WASHINGTON — The Pittsburgh synagogue shooter’s federal death sentence remains intact, after President Joe Biden commuted 37 of the 40 sentences of prisoners on federal death row.
All of the three men still sentenced to death committed crimes that were motivated by hate or terrorism.
Biden’s announcement early Monday morning is among a number of measures he is taking to protect his policies and vision ahead of Donald Trump’s Jan. 20 inauguration. Biden froze the use of the death penalty while in office and Trump has said he plans to resume executions for federal death row inmates.
“When President Biden came into office, his Administration imposed a moratorium on federal executions, and his actions today will prevent the next Administration from carrying out the execution sentences that would not be handed down under current policy and practice,” the White House statement said.
The list named 37 people slated for commutation.

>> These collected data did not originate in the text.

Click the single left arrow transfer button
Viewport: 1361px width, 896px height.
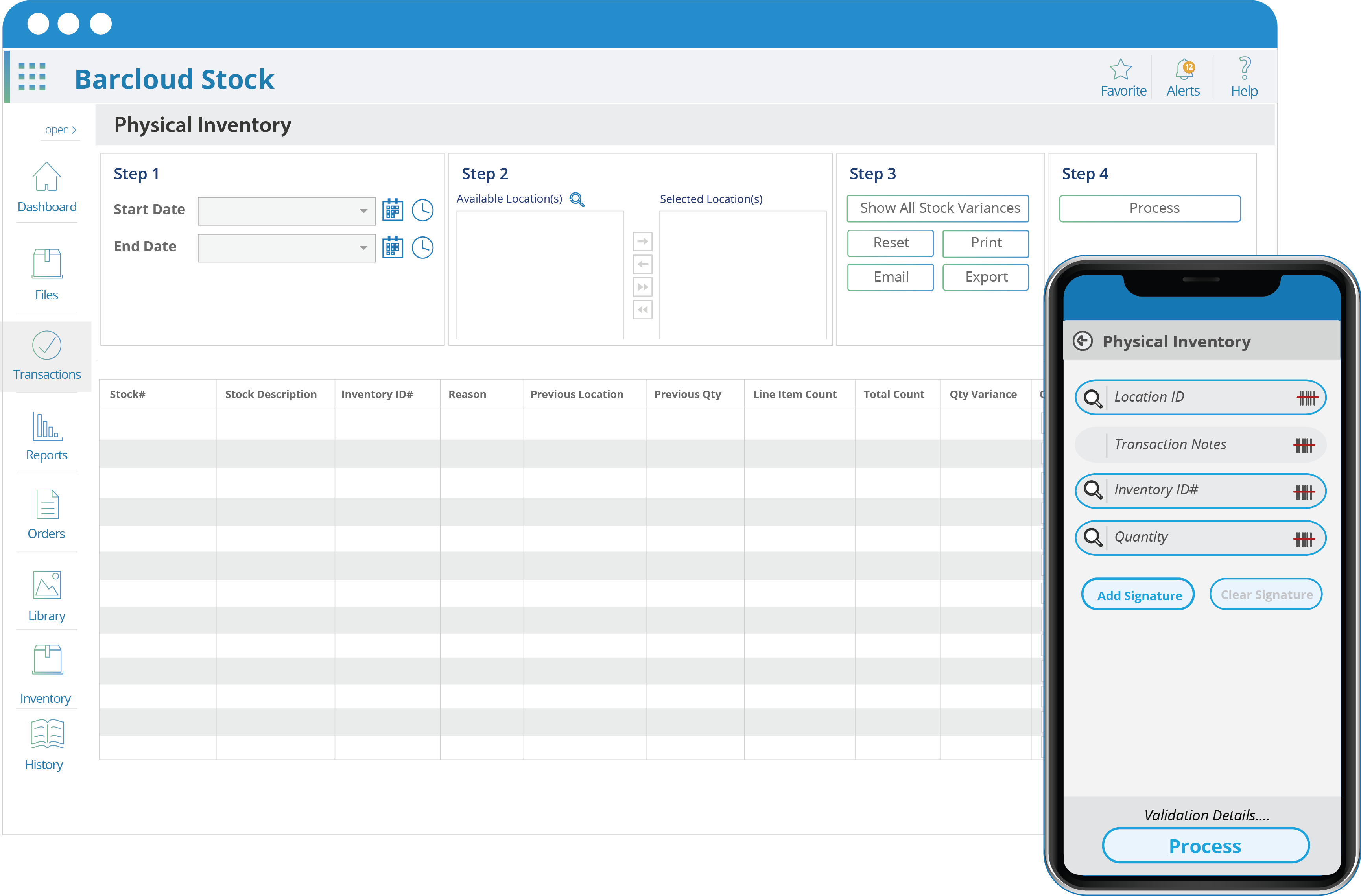tap(642, 264)
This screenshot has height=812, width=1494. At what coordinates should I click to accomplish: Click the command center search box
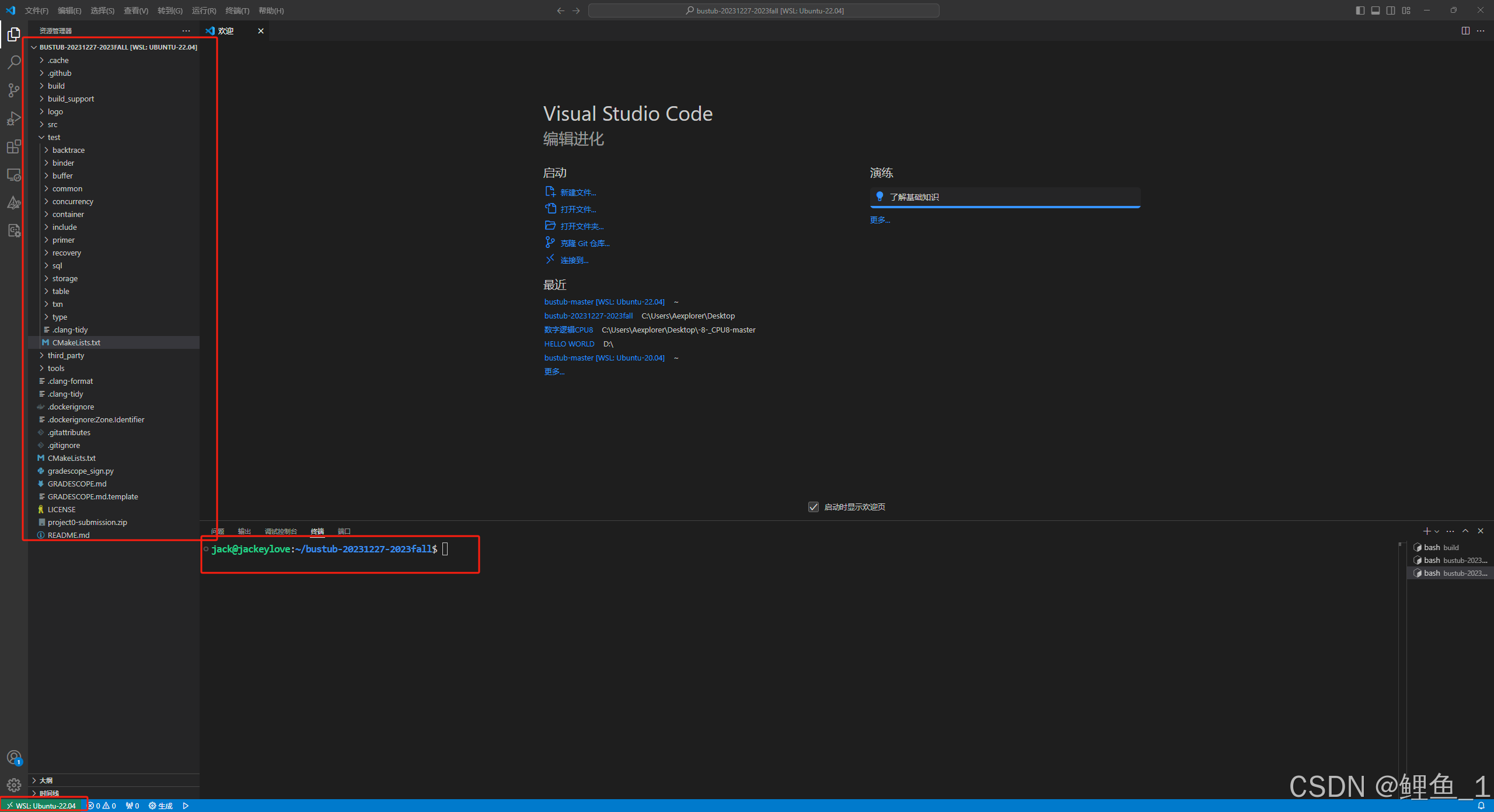pos(763,10)
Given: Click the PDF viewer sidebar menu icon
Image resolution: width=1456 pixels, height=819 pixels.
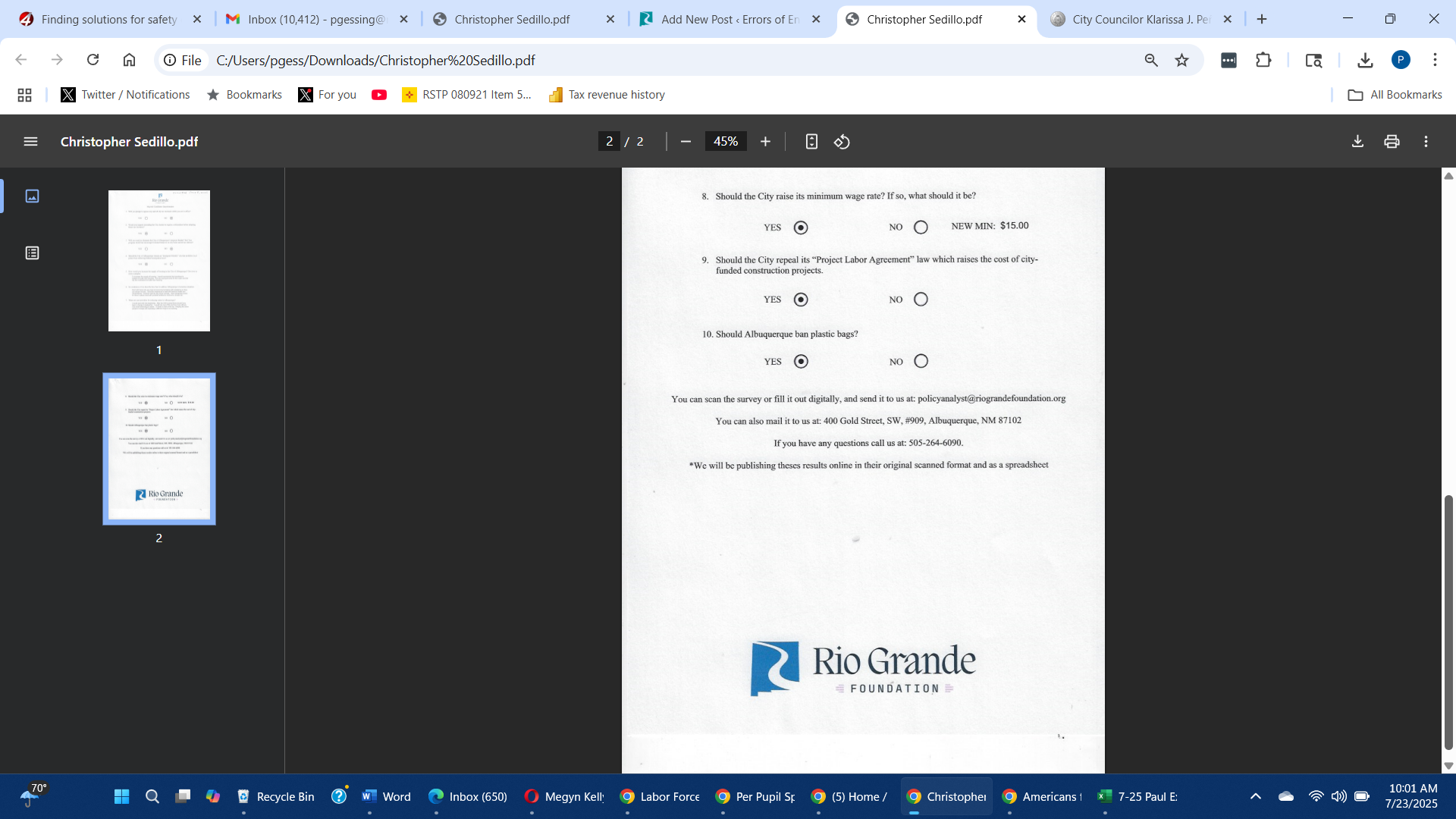Looking at the screenshot, I should click(x=30, y=142).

Not on the list were Robert Bowers, sentenced to death last year for gunning down 11 worshipers at Pittsburgh’s Tree of Life synagogue; Dzhokhar Tsarnaev, the pro-Chechnya terrorist who with his brother carried out the 2013 Boston Marathon bombing, which killed three people; and Dylann Roof, the white supremacist who gunned down nine worshippers at a historic Black church in Charleston, South Carolina in 2015.
Biden’s statement did not name those three, but explained why they were left off.
“He believes that America must stop the use of the death penalty at the federal level, except in cases of terrorism and hate-motivated mass murder – which is why today’s actions apply to all but those cases,” the statement said.
Pope Francis appealed to Biden, a practicing Roman Catholic, earlier this month to clear federal death row.